■ **Direction**:
Locate every line in the material below that contains the word "width" and copy each of those lines in full.

■ **Records for this task**:
START
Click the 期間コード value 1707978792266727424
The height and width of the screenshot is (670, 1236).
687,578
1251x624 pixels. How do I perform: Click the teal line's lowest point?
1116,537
END
START
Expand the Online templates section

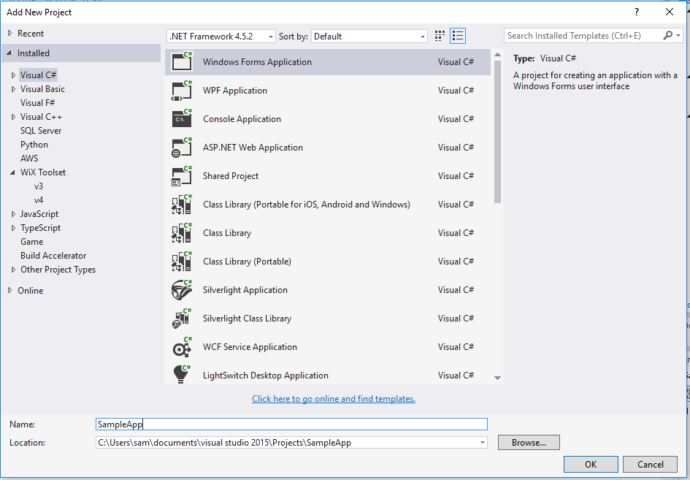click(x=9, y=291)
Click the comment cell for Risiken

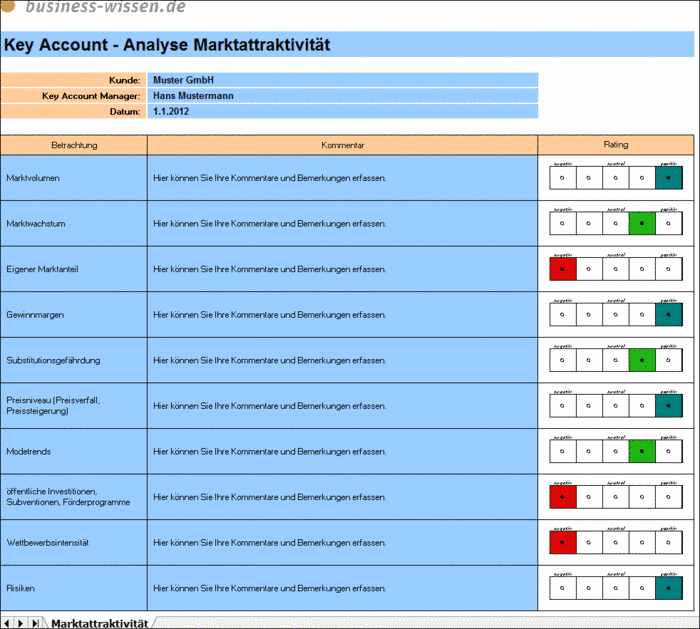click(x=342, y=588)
END
START
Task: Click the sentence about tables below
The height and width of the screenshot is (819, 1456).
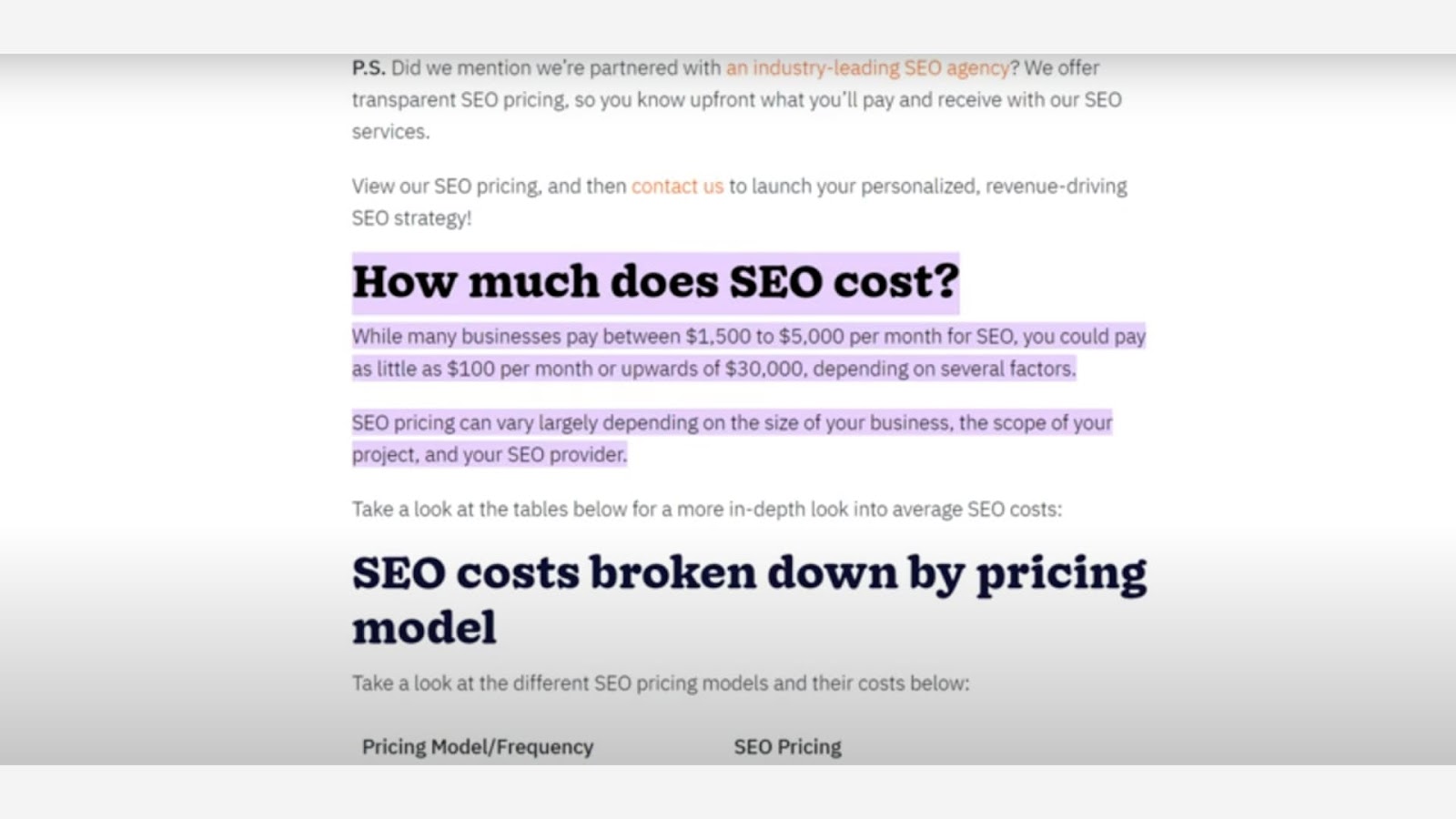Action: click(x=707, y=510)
END
■ **Exercise result**:
The height and width of the screenshot is (670, 1236).
The height and width of the screenshot is (819, 1456).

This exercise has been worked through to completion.